BEGIN Extract to read
Problems around compute_query_id

Started by Michael Paquierabout 5 years ago8 messageshackers
Jump to latest
#1Michael Paquier
michael@paquier.xyz

Hi all,

Starting a new thread as the one that has introduced compute_query_id
is already long enough.

Fujii-san has reported on Twitter that enabling the computation of
query IDs does not work properly with log_statement as the query ID is
calculated at parse analyze time and the query is logged before that.
As far as I can see, that's really a problem as any queries logged are
combined with a query ID of 0, and log parsers would not really be
able to use that, even if the information provided by for example
log_duration gives the computed query ID prevent in pg_stat_activity.

While making the feature run on some test server, I have noticed that
%Q would log some garbage query ID for autovacuum workers that's kept
around. That looks wrong.

Thoughts?
--
Michael

#2Julien Rouhaud
rjuju123@gmail.com
In reply to: Michael Paquier (#1)
Re: Problems around compute_query_id

On Mon, Apr 12, 2021 at 03:12:40PM +0900, Michael Paquier wrote:

Hi all,

Starting a new thread as the one that has introduced compute_query_id
is already long enough.

Fujii-san has reported on Twitter that enabling the computation of
query IDs does not work properly with log_statement as the query ID is
calculated at parse analyze time and the query is logged before that.
As far as I can see, that's really a problem as any queries logged are
combined with a query ID of 0, and log parsers would not really be
able to use that, even if the information provided by for example
log_duration gives the computed query ID prevent in pg_stat_activity.

I don't see any way around that. The goal of log_statements is to log all
syntactically valid queries, including otherwise invalid queries. For
instance, it would log

SELECT notacolumn;

and there's no way to compute a queryid in that case. I think that
log_statements already causes some issues with log parsers. At least pgbadger
recommends to avoid using that:

"Do not enable log_statement as its log format will not be parsed by pgBadger."
END Extract to read
BEGIN The data
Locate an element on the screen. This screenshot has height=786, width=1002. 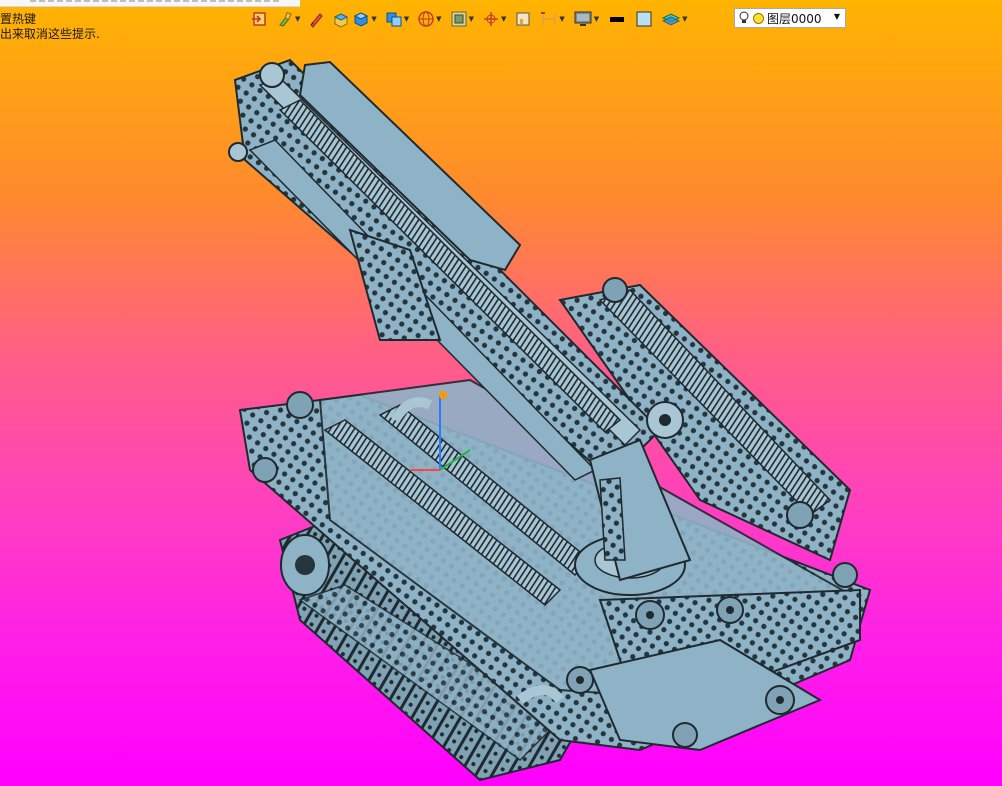
hotkey-hint: 置热键 is located at coordinates (18, 19).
END The data
**Questions:**
(A) According to the compute_query_id thread, at what stage is the query ID calculated?
(B) For each statement below, state whether it agrees with the compute_query_id thread, answering yes or no and quoting the words of the thread that decide it.
(i) Queries logged with log_statement are combined with a query ID of 0.
(ii) pgBadger recommends enabling log_statement.
(iii) While running the feature on a test server, Michael Paquier noticed that %Q logged a garbage query ID for autovacuum workers.
(C) Carry on the compute_query_id thread from the point where it stops.
The lines play no part in what is asked here.

**Results by task:**
(A) At parse analyze time.

(B)
(i) Yes: "any queries logged are combined with a query ID of 0"
(ii) No: "Do not enable log_statement as its log format will not be parsed by pgBadger."
(iii) Yes: "%Q would log some garbage query ID for autovacuum workers that's kept around."

(C)
I think we should simply document that %Q is not compatible with
log_statements.

While making the feature run on some test server, I have noticed that
%Q would log some garbage query ID for autovacuum workers that's kept
around. That looks wrong.

I've not been able to reproduce it, do you have some hint on how to do it?

Maybe setting a zero queryid at the beginning of AutoVacWorkerMain() could fix
the problem?

#3Michael Banck
michael.banck@credativ.de
In reply to: Julien Rouhaud (#2)
Re: Problems around compute_query_id

Hi,

On Mon, Apr 12, 2021 at 02:56:59PM +0800, Julien Rouhaud wrote:

On Mon, Apr 12, 2021 at 03:12:40PM +0900, Michael Paquier wrote:

Fujii-san has reported on Twitter that enabling the computation of
query IDs does not work properly with log_statement as the query ID is
calculated at parse analyze time and the query is logged before that.
As far as I can see, that's really a problem as any queries logged are
combined with a query ID of 0, and log parsers would not really be
able to use that, even if the information provided by for example
log_duration gives the computed query ID prevent in pg_stat_activity.

I don't see any way around that. The goal of log_statements is to log all
syntactically valid queries, including otherwise invalid queries. For
instance, it would log

SELECT notacolumn;

and there's no way to compute a queryid in that case. I think that
log_statements already causes some issues with log parsers. At least pgbadger
recommends to avoid using that:

"Do not enable log_statement as its log format will not be parsed by pgBadger."

I think we should simply document that %Q is not compatible with
log_statements.

What about log_statement_sample_rate ? Does compute_query_id have the
same problem with that?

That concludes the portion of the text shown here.